Several major pieces of land in the Okavango Delta area were seized by the Botswana government in 2021. Botswana has three kinds of land: tribal, State (including protected areas) and freehold, which is owned by individuals. On 9 April, the Office of President Masisi ordered the acquisition of a large parcel of land in the Moremi game reserve which, until the 1960s and 1970s, was Khwe San land. The government plans to use this detribalised land as a government-run tourist facility. The North-West District Council (NWDC) voted against the government’s plan in July, only to be informed that they had no voice in the decision because it was the sole responsibility of the Tawana Land Board.[7] The Minister of Land Management, Kefentse Mzwinila, justified bypassing the council on the basis of the Tribal Land Act, saying: “We’ve done it before where we detribalised land to make it State land.”[8] Some observers were reminded of the expulsion of Indigenous people from the Central Kalahari Game Reserve in the 1990s.[9] The loss of this land will mean a reduction in incomes and employment for local San such as those at Khwai who work for tourism companies operating in the northern part of Moremi and who have a community trust.

In May, the government announced that it had purchased a functioning tourist facility, the Tautona Lodge in Ghanzi, along with a nearby wildlife area, for use as a training facility by the Directorate of Intelligence and Security Services (DISS).[10] Ghanzi Councillor Kealeboga Gaebase said, “It is shocking that the government has unanimously decided to buy [Tautona] despite its pronouncement that the country is in the middle of an economic crisis.” Jumanda Gakelebone, a San delegate to the council, questioned why the lodge was purchased without consulting the community. He said, “Of course we will not rest until we find answers because for any purchase made by government, especially in our jurisdiction, there has to be consultation...”[11] Naro San in the area had ancestral rights to Tautona, and some of them were employed at the lodge, which will no longer be the case.

These acquisitions by the government have taken place at a time when the Okavango and Ghanzi communities have lost thousands of jobs due to the impact of COVID-19 on the country’s tourism industry. Community members have lost their employment in the Okavango as chefs, professional guides, canoe polers, entertainers and craftspersons, increasing their already severe food insecurity and poverty.

Oil prospecting in the Okavango Delta area

Late in 2020, the Canadian oil company ReconAfrica announced that it had discovered oil in the Okavango Delta area, and that it had obtained licensing agreements from the governments of both Botswana and Namibia to begin exploration, as noted in last year’s report. The licences approved exploration over vast, contiguous areas of North-West Botswana and North-East Namibia, covering a total of 13,200 square miles.[12]

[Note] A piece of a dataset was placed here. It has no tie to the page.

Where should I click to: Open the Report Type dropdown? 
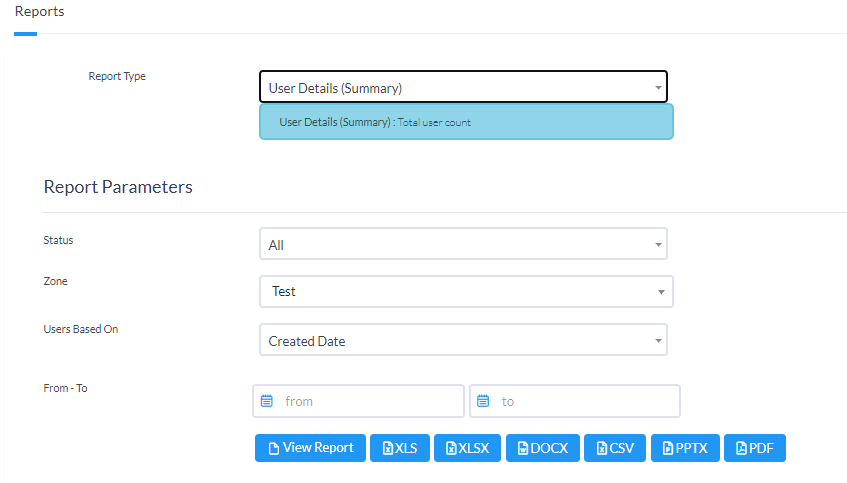(x=462, y=88)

Lefoko Moagi, Botswana’s Minister of Mineral Resources, Green Technology and Energy Security, stated in February 2021 that the Botswana phase of the exploration would be carried out with careful consideration for the area’s environment and its people’s well-being, and that no fracking would be permitted. The first three years of the Botswana licensing agreement would be used for planning and would not involve any physical activities on the ground. Two UN world heritage sites in the area –the Tsodilo Hills and the Okavango Delta itself– were excluded from the licensing agreement in response to UN concerns.[13] This did not prevent ReconAfrica from sending a representative to the Tsodilo Hills in September 2021 to tell the Ju/’hoansi San and Mbukukushu living there that they would have to resettle away from the hills.[14]

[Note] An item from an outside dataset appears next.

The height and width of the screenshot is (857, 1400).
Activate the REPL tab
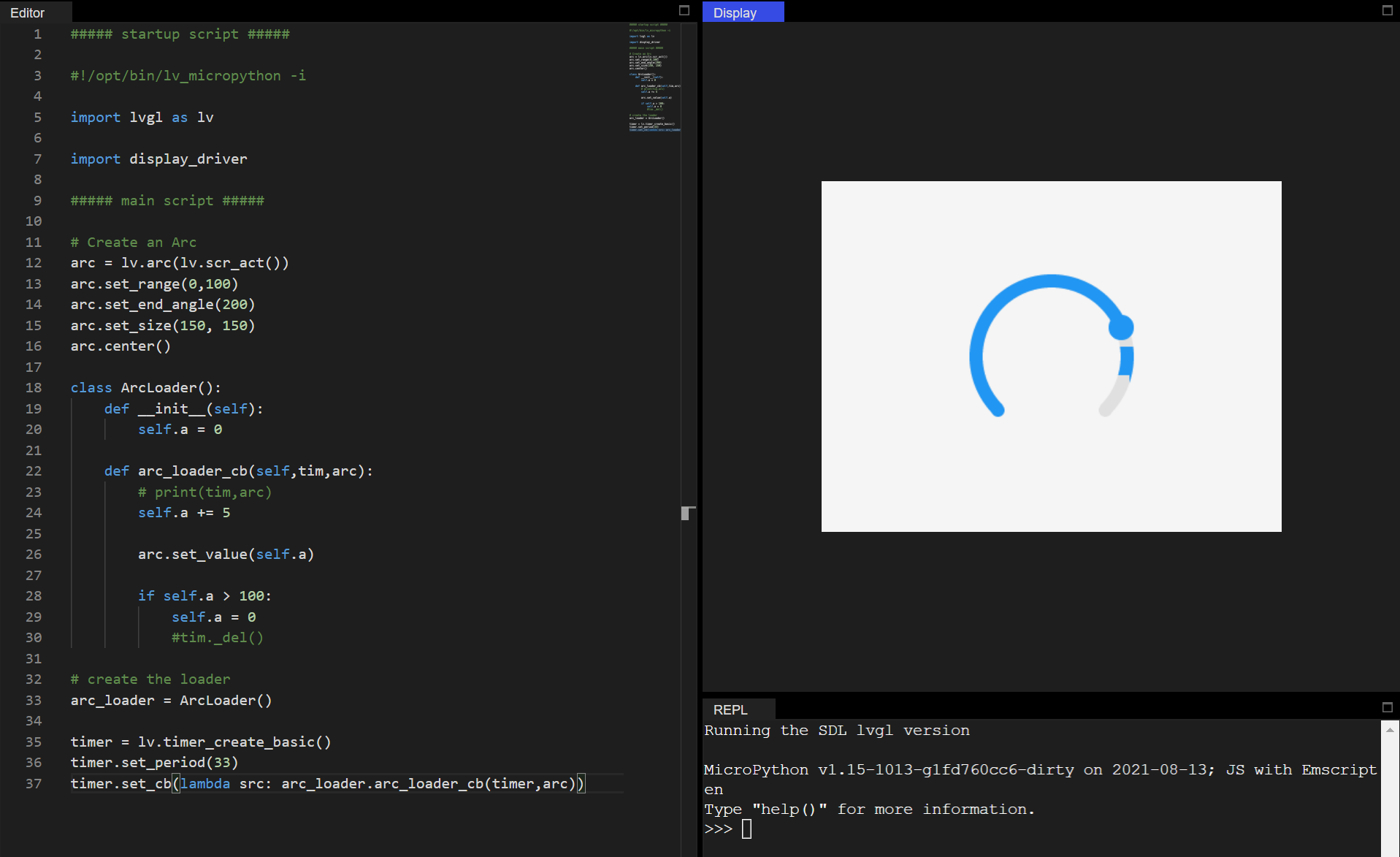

Citizens and environmentalists raised concerns immediately. An international “Save the Okavango” movement began soon after the plans were unveiled. Early in 2021, Gakemotho Khwebe Satau, the Regional Chair of the Indigenous Peoples of Africa Co-ordinating Committee (IPACC) began consulting with community leaders in the affected area of Botswana and called on President Masisi to meet with them. Kgosi Boitumelo Kopano of Dobe settlement said ReconAfrica had not been in touch with community leaders, and he added that: “As a community we need to be thoroughly consulted on the matter.”[15] Failure to obtain free, prior, and informed consent goes against Botswana’s environmental laws.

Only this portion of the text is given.